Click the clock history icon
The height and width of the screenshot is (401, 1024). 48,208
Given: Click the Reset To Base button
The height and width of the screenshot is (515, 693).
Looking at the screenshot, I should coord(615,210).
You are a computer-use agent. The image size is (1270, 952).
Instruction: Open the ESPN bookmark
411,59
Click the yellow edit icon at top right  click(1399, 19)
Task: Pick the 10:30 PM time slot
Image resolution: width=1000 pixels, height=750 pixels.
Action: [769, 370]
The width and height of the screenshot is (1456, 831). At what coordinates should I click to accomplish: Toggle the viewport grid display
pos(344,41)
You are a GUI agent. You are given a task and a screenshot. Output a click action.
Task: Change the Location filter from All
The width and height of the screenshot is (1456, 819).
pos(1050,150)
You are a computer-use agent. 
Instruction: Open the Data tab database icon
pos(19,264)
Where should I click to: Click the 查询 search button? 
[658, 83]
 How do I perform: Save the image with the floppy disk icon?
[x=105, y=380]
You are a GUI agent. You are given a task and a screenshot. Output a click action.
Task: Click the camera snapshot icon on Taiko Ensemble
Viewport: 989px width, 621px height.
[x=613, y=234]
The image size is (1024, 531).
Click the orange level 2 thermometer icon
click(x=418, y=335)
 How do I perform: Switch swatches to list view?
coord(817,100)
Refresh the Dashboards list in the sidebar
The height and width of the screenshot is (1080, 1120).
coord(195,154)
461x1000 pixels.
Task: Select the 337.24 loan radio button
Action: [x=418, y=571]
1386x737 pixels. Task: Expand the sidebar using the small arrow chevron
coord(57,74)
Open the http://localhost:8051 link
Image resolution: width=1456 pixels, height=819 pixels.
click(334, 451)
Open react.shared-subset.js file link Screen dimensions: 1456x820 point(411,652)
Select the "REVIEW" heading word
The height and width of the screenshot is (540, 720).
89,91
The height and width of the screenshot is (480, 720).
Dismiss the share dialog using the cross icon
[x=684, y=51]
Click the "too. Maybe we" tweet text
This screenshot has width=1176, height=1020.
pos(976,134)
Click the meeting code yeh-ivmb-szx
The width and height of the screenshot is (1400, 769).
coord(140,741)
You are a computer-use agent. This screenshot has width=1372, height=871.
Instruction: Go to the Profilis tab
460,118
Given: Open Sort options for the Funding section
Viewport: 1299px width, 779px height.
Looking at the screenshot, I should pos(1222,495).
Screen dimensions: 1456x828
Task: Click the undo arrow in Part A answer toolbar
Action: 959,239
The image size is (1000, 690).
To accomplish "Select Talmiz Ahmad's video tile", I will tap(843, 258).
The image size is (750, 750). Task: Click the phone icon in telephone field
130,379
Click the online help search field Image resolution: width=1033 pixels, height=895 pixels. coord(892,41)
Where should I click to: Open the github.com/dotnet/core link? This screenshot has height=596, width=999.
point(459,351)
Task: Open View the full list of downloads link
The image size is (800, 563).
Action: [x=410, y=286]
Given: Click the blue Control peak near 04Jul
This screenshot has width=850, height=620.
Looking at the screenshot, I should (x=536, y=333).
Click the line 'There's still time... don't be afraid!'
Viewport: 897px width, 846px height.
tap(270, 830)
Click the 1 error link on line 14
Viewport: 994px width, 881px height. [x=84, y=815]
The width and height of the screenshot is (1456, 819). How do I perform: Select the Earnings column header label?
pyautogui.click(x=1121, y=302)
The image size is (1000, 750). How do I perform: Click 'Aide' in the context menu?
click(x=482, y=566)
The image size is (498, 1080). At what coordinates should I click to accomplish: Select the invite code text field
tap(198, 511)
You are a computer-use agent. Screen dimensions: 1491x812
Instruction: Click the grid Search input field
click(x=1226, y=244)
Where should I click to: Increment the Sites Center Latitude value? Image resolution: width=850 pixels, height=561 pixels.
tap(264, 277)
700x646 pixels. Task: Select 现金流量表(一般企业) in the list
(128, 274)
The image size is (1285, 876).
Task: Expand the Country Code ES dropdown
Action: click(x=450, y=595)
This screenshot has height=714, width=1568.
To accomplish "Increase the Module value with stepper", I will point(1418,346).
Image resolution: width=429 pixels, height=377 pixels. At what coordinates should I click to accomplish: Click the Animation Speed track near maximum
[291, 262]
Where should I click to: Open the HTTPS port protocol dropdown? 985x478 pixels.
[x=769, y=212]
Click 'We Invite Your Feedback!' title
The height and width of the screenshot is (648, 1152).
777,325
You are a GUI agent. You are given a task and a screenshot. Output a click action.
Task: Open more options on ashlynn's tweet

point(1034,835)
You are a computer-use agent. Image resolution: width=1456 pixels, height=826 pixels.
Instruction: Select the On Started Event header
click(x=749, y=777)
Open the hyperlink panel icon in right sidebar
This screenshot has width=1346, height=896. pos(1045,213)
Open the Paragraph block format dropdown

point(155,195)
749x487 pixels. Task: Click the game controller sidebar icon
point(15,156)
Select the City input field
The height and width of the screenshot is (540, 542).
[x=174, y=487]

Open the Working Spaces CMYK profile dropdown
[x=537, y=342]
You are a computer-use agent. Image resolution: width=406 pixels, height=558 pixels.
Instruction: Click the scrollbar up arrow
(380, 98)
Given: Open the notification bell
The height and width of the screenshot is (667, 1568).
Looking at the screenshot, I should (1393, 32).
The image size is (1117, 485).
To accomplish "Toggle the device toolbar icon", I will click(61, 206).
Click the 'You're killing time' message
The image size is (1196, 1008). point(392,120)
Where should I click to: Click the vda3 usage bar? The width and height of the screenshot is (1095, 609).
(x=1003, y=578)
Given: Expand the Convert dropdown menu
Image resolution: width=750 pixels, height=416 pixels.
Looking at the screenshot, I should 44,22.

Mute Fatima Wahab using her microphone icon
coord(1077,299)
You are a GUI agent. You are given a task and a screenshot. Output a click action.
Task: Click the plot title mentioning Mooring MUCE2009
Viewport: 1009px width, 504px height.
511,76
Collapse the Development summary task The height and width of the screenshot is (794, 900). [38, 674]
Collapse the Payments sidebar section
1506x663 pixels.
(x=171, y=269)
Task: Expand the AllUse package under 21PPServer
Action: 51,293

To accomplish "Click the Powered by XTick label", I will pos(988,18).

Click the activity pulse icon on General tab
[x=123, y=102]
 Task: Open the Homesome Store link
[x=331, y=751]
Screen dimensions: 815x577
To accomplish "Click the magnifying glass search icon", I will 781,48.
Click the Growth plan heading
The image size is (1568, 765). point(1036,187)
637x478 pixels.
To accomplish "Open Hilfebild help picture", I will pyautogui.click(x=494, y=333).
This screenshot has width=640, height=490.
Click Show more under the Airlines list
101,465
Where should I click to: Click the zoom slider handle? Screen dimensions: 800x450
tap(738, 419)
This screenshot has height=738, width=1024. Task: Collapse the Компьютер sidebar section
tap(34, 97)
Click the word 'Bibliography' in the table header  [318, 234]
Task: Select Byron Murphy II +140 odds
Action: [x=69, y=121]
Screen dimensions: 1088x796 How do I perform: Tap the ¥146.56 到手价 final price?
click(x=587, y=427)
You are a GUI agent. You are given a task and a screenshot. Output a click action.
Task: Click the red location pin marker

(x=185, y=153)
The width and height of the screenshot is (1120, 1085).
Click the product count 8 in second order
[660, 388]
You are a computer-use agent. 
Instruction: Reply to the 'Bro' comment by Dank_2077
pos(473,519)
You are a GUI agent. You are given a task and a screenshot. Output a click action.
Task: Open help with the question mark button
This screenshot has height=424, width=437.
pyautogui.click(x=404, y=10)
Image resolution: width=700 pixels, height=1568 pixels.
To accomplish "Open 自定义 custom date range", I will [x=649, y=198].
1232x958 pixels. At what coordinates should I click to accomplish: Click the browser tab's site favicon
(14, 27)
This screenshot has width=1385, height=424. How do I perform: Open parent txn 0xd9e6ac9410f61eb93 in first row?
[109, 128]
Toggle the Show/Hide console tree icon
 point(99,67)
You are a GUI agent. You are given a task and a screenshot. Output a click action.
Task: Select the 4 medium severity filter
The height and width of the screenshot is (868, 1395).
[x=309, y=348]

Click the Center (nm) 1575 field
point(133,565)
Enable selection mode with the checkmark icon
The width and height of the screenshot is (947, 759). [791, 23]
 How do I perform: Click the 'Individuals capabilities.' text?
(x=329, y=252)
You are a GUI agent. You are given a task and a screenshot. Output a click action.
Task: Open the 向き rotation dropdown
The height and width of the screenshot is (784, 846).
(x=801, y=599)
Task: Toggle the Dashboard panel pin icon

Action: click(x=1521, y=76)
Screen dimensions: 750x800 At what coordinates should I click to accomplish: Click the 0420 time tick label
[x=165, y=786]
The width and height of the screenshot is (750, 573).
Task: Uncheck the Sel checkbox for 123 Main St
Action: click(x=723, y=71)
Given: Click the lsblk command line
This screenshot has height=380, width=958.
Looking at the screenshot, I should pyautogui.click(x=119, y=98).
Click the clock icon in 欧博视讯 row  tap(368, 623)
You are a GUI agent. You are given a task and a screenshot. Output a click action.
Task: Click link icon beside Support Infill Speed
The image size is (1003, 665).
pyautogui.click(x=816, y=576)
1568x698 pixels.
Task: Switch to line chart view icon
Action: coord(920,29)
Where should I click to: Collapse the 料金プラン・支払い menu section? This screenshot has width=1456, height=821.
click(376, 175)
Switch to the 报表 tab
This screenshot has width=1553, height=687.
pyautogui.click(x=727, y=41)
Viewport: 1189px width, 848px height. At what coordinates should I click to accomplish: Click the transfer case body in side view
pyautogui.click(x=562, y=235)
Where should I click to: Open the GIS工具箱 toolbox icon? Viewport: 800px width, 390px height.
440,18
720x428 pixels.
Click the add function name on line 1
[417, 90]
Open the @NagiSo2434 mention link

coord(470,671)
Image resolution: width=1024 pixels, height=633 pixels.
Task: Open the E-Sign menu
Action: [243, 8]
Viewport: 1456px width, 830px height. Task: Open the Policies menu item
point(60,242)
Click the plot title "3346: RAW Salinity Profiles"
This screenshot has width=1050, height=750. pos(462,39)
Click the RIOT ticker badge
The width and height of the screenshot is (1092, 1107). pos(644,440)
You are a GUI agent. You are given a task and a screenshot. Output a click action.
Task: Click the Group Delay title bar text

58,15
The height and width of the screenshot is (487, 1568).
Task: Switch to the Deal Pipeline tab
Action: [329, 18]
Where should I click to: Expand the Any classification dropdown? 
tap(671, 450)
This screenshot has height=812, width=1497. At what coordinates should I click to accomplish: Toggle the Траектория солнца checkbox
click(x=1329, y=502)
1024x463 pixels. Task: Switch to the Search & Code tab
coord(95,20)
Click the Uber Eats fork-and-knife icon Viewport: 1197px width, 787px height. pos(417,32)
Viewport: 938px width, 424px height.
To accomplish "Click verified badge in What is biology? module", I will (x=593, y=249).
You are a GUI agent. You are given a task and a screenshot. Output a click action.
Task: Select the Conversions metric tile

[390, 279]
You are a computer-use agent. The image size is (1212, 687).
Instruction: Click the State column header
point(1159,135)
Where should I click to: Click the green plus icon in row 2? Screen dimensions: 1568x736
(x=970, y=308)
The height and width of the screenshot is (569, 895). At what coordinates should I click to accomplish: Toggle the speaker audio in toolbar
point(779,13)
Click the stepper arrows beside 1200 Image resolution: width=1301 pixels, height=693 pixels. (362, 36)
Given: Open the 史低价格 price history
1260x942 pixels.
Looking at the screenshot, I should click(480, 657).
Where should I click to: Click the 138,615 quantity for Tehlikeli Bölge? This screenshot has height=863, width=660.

Your instructions - Each line above with the word "filter" must be returned.

Solution to this exercise -
Task: Change the Location filter from All
Task: Select the 4 medium severity filter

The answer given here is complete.